9231 P21 - Jun 2018 - Q5 - 12 marks

6180

Axis \(l\)

Three thin uniform rings \(A, B\) and \(C\) are joined together, so that each ring is in contact with each of the other two rings. Ring \(A\) has radius \(2 a\) and mass \(3 M\); rings \(B\) and \(C\) each have radius \(3 a\) and mass \(2 M\). The rings lie in the same plane and the centres of the rings are at the vertices of an isosceles triangle. The object consisting of the three rings is free to rotate about the horizontal axis \(l\) which is tangential to ring \(A\), in the plane of the object and perpendicular to the line of symmetry of the object (see diagram).
(i) Show that the moment of inertia of the object about the axis \(l\) is \(180 M a^{2}\).

(ii) Show that small oscillations of the object about the axis \(l\) are approximately simple harmonic, and state the period.

Solution Checked by expert

Answer: The moment of inertia is \(180Ma^2\), and the period of the small oscillations is \(\boxed{2\pi\sqrt{\dfrac{6a}{g}}}\).

(i) For a thin ring, the moment of inertia about an axis through its centre and perpendicular to its plane is \(mr^2\). Therefore, by the perpendicular axis theorem, the moment of inertia about a diameter is

\[\frac12mr^2.\]

For ring \(A\), \(m=3M\) and \(r=2a\). So the moment of inertia about a diameter parallel to the given axis is

\[I_A=\frac12(3M)(2a)^2=6Ma^2.\]

The axis \(l\) is tangent to ring \(A\), so the distance from the centre of \(A\) to \(l\) is \(2a\). By the parallel axis theorem,

\[I_A'=6Ma^2+3M(2a)^2=6Ma^2+12Ma^2=18Ma^2.\]

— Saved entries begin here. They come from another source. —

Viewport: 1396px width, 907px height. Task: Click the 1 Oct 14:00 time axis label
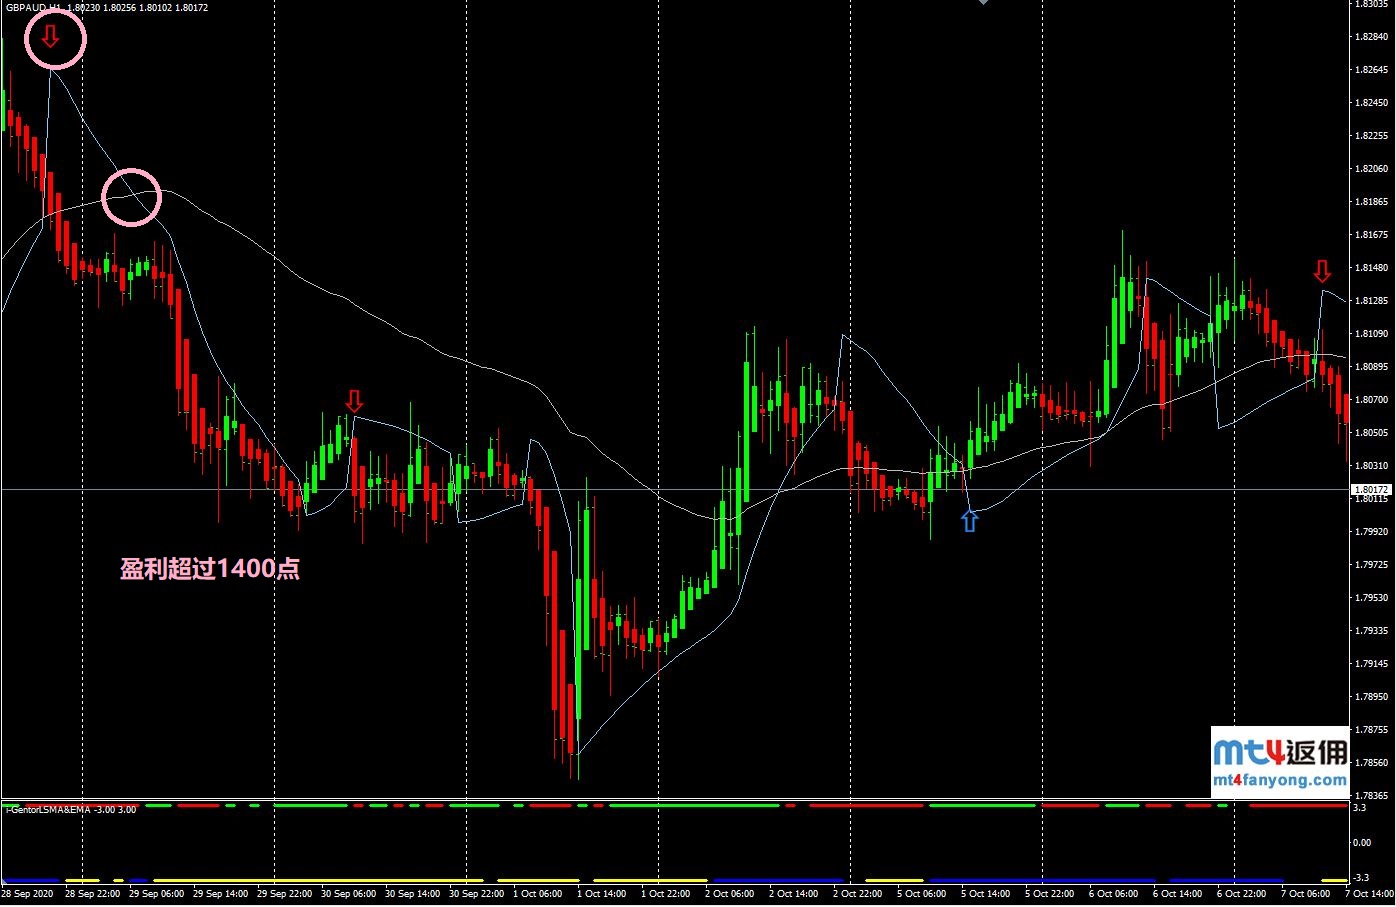[604, 893]
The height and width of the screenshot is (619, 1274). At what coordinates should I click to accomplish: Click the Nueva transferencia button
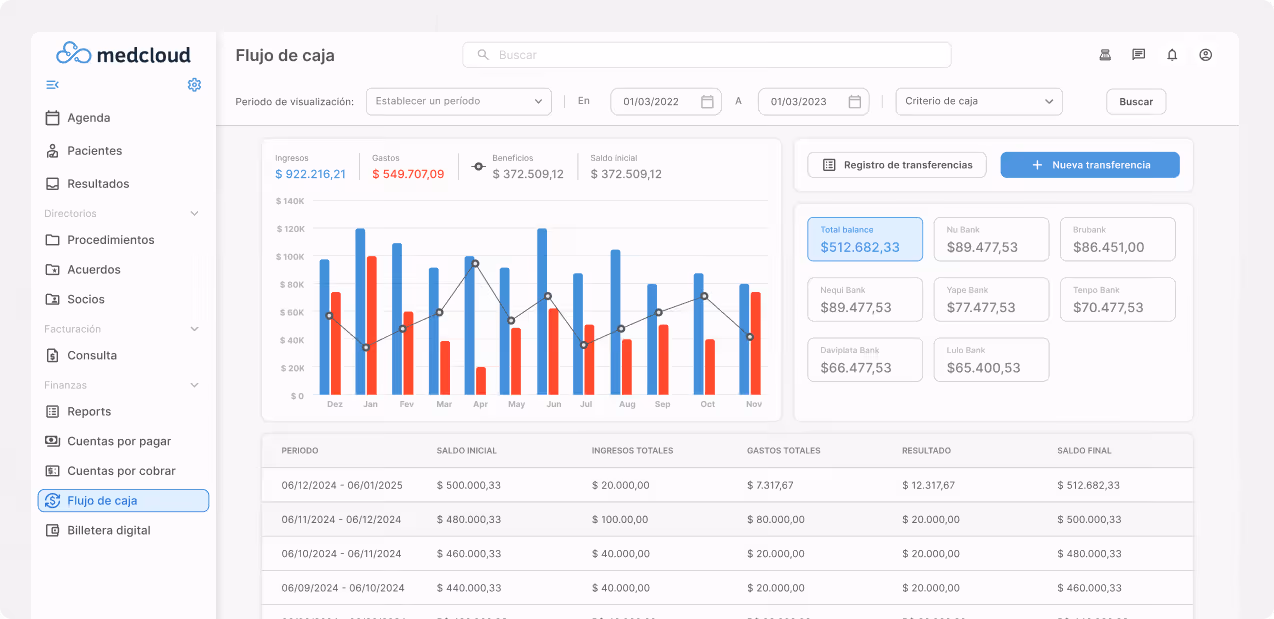point(1090,164)
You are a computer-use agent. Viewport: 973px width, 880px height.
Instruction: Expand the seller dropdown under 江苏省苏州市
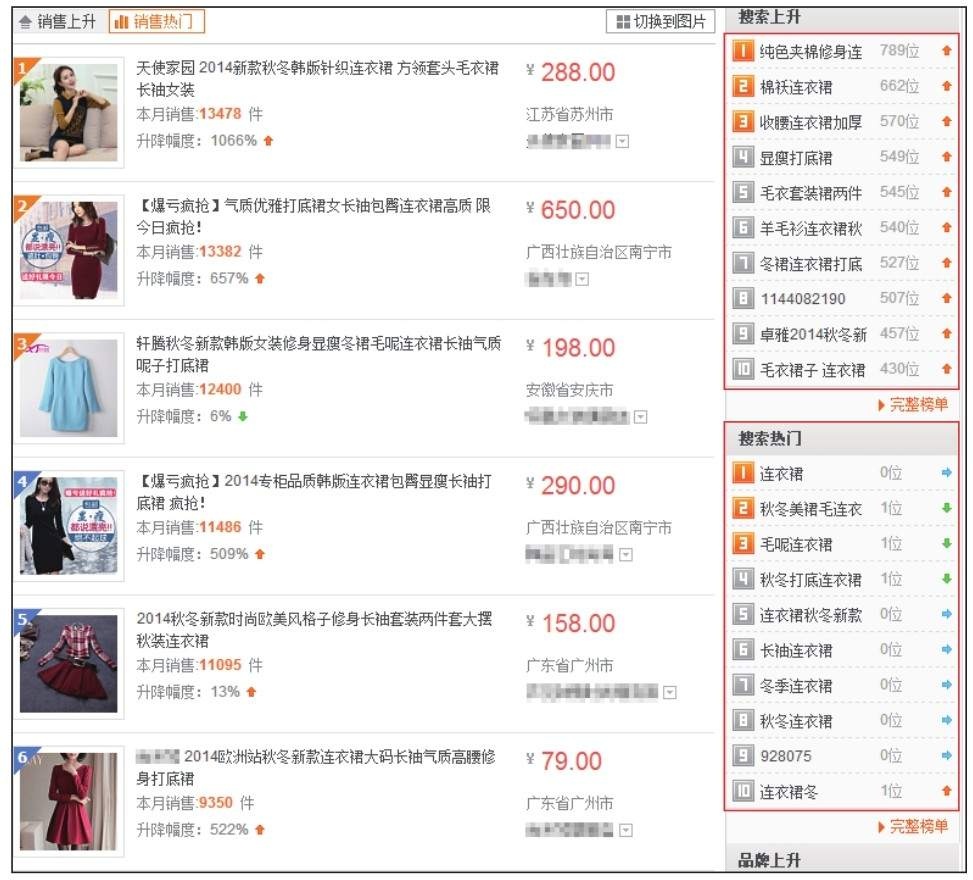624,142
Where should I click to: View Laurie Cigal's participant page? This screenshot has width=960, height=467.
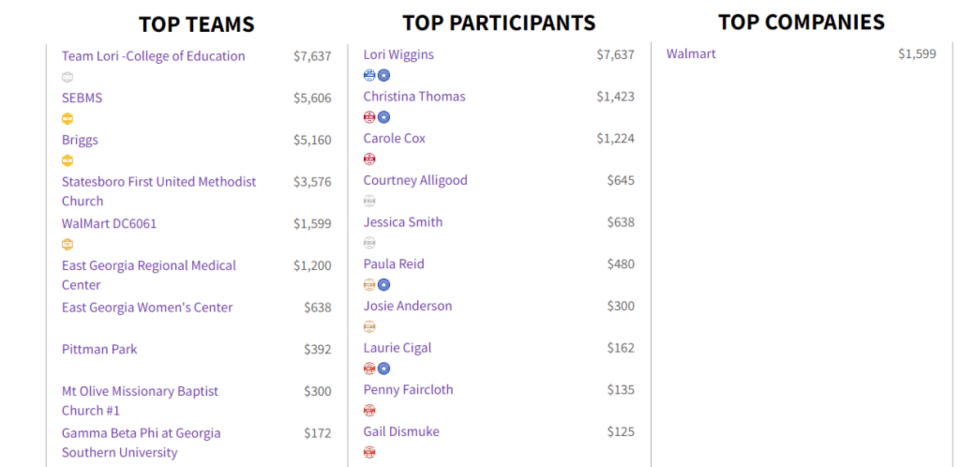click(x=397, y=348)
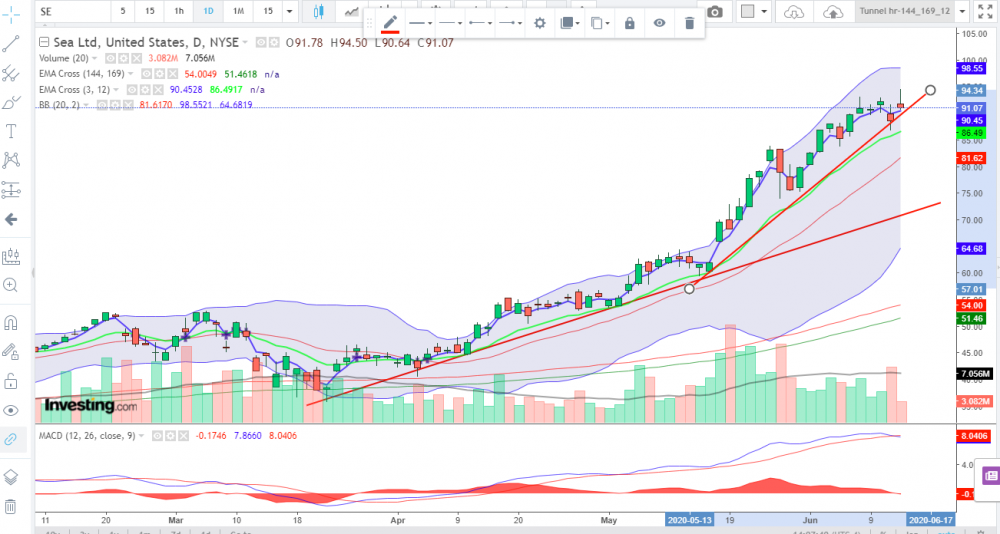Click the SE symbol search field

click(70, 12)
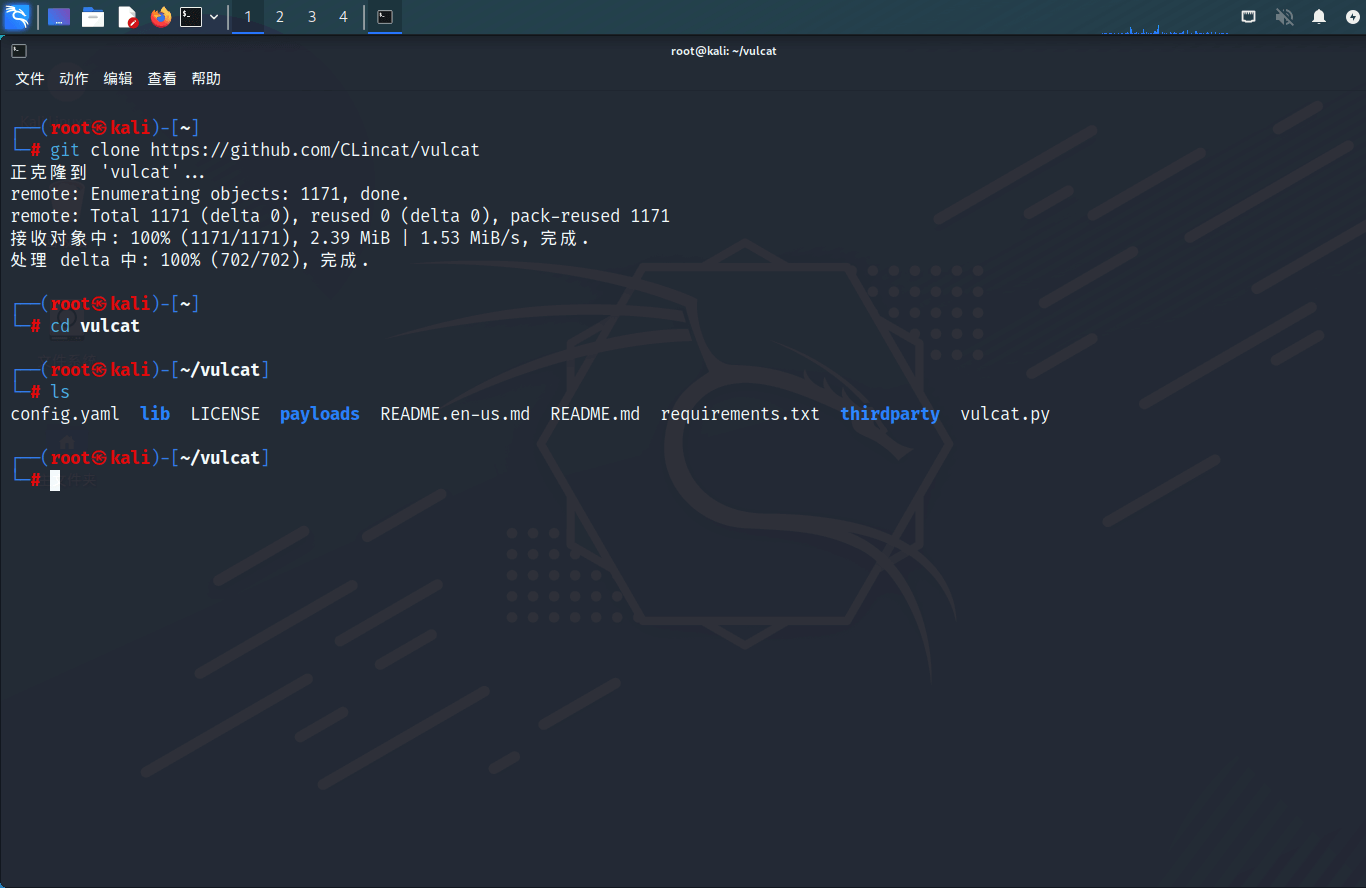Open the 查看 (View) menu
1366x888 pixels.
pos(162,79)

For each of rings \(B\) and \(C\), \(m=2M\) and \(r=3a\). The moment of inertia about a diameter through its centre, parallel to \(l\), is

\[I_B=\frac12(2M)(3a)^2=9Ma^2.\]

From the geometry of the three tangent rings, the centre of each of \(B\) and \(C\) is \(6a\) from the axis \(l\). Hence

\[I_B'=9Ma^2+2M(6a)^2=9Ma^2+72Ma^2=81Ma^2.\]

There are two such rings, so the total moment of inertia is

\[I=18Ma^2+2(81Ma^2)=180Ma^2.\]

This proves the required result.

(ii) Let \(\theta\) be the small angle through which the object is displaced from its equilibrium position.

The weights produce a restoring moment about \(l\). The centre of ring \(A\) is \(2a\) from \(l\), and the centres of \(B\) and \(C\) are each \(6a\) from \(l\). Therefore the restoring moment has magnitude

\[3Mg(2a)\sin\theta+2\{2Mg(6a)\sin\theta\}=30Mga\sin\theta.\]

Since this moment is restoring,

\[I\frac{\mathrm d^2\theta}{\mathrm dt^2}=-30Mga\sin\theta.\]

Using \(I=180Ma^2\),

\[180Ma^2\frac{\mathrm d^2\theta}{\mathrm dt^2}=-30Mga\sin\theta.\]

\[\frac{\mathrm d^2\theta}{\mathrm dt^2}=-\frac{g}{6a}\sin\theta.\]

For small oscillations, \(\sin\theta\approx\theta\). Hence

\[\frac{\mathrm d^2\theta}{\mathrm dt^2}\approx-\frac{g}{6a}\theta.\]

This is the standard SHM form, so the angular frequency satisfies

\[\omega^2=\frac{g}{6a}.\]

Therefore the period is

\[T=\frac{2\pi}{\omega}=\boxed{2\pi\sqrt{\frac{6a}{g}}}.\]